Nutrition secrets from around the world

Iceland: Spread on grass-fed butter.

The average citizen of this Arctic country consumes 13 pounds of yellow butter, made from hormone-free milk, each year. They spread it on cod jerky for a snack, or on thin slices of steamed brown bread topped with fish, herbs, and pickled vegetables for an open-faced sandwich. Recent research reveals that full-fat dairy products may actually protect against heart disease and stroke, and a Swedish study found that it’s associated with a lower rate of obesity.

Korea: Cook with fermented foods.

Korean cuisine uses kimchi and jang, a type of fermented soybean paste. These foods are high in gut-friendly probiotics, which may help boost the immune system.

Italy: Sit down with your meals.

A study of 34 countries found that Americans spend the least amount of time at meals, but have the highest rate of obesity. Ohane Cohane, a New-Yorker-turned-Italian-hotelier, says that living la doce vita has transformed her eating habits. “When I lived in New York, I might have scarfed a sandwich on the subway. But Italians are more mindful,” she says. “I consume less than I did in the city because I sit down at a table three times a day, and I really chew and enjoy every bite.”
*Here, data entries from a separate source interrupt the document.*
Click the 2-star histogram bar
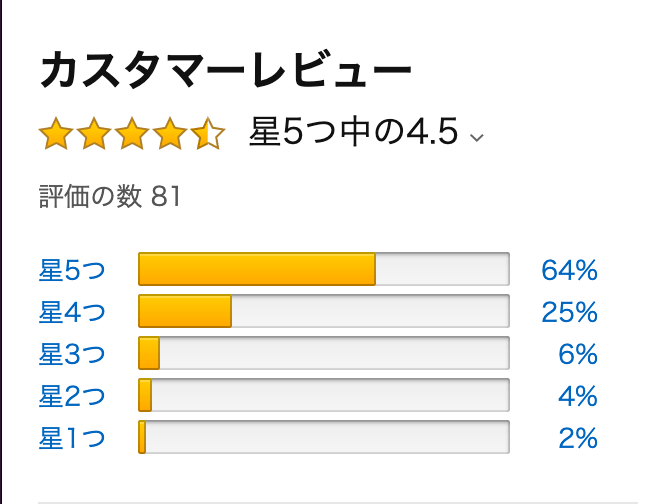This screenshot has width=670, height=504. 324,395
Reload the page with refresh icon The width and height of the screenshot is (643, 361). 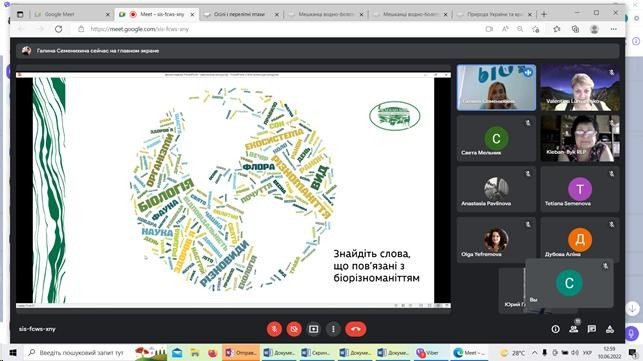59,29
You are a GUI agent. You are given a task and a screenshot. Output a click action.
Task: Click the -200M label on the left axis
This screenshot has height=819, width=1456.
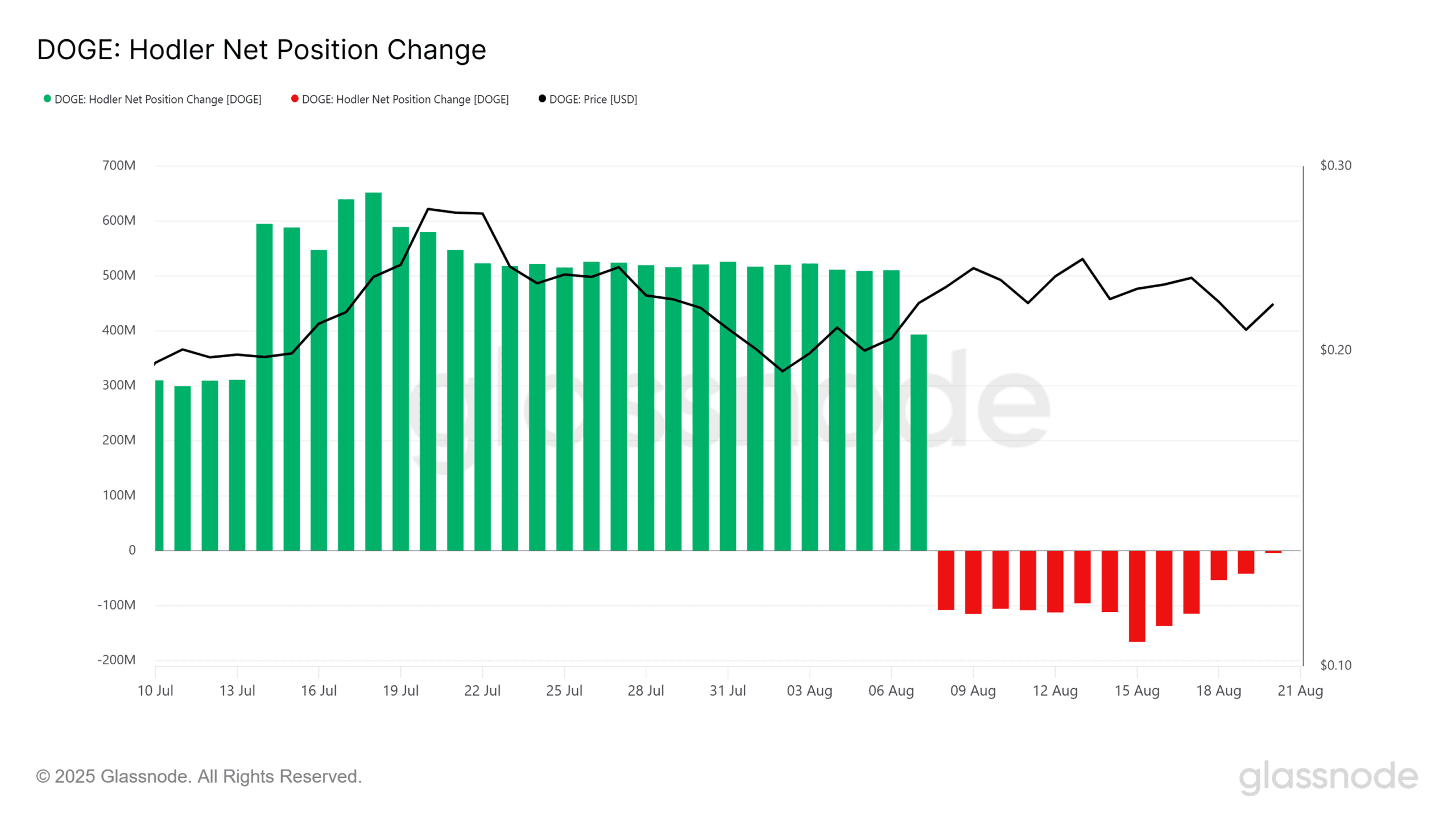117,660
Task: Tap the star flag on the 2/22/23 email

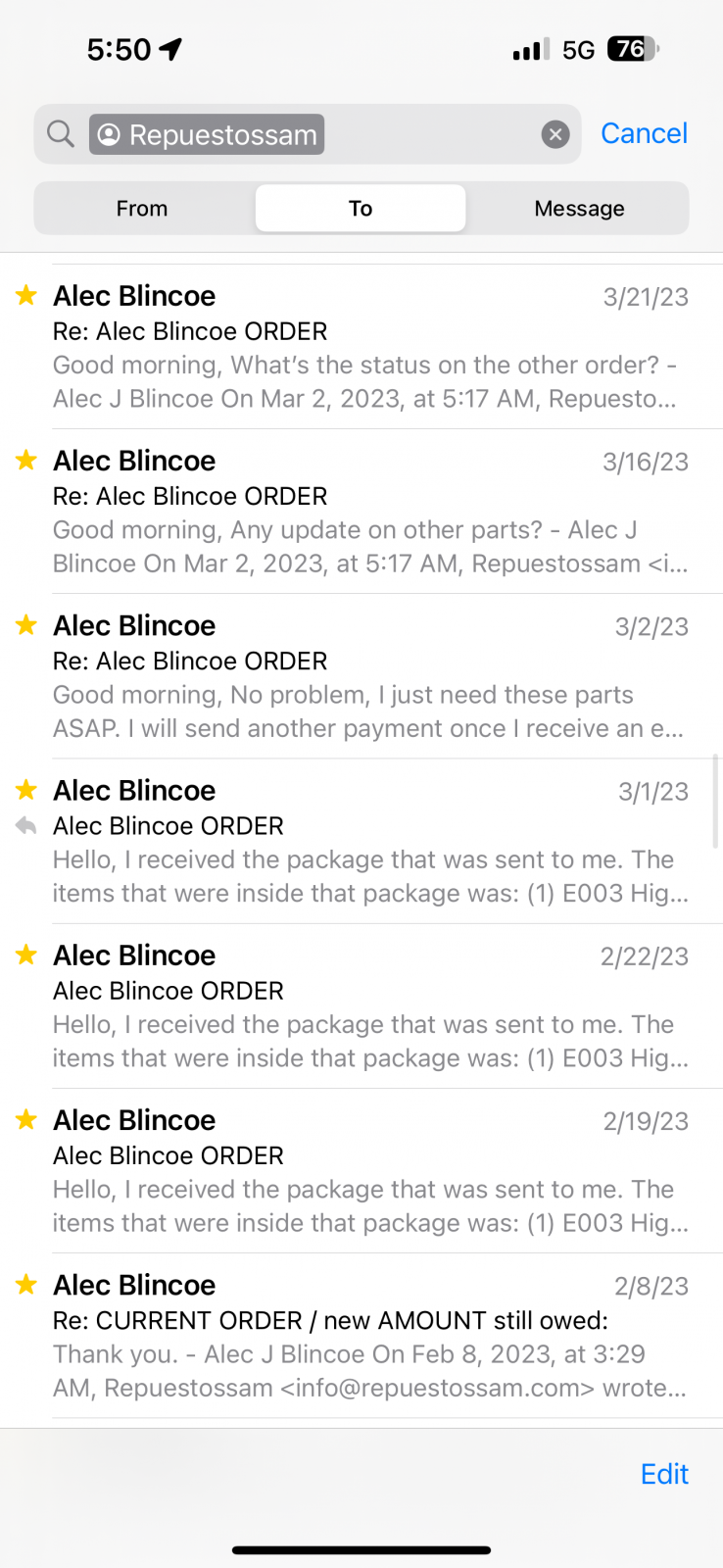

Jamaica: Eat from the earth.

A principle of Rastafarianism, a social and religious movement, is livity, the idea that plants, animals, and humans are all connected. That’s why Rastas eat minimally processed, often vegan foods as part of their Ital wellness philosophy. They believe in growing their own food in a holistic way.

Greece: Sip red wine and drizzle on local honey.

Both contain disease-fighting antioxidants. Greece is one of the world’s Blue Zones, areas where their citizens are more likely to live to 100. They follow a Mediterranean diet of olive oil, fruits, vegetables, whole grains, and fish.

Japan: Have fish for breakfast.

Their traditional breakfast consists of grilled or broiled fish served with miso soup, steamed rice (or rice porridge), and dishes like nori (dried seaweed) or natto (fermented soy beans). The result is a low-calorie meal high in healthy omega-3 fats, antioxidants, and fiber, says Sharon Palmer, RD, a dietitian and author of The Powerful Plants Diet.Try salting and broiling a salmon fillet and serving it with rice for your morning meal.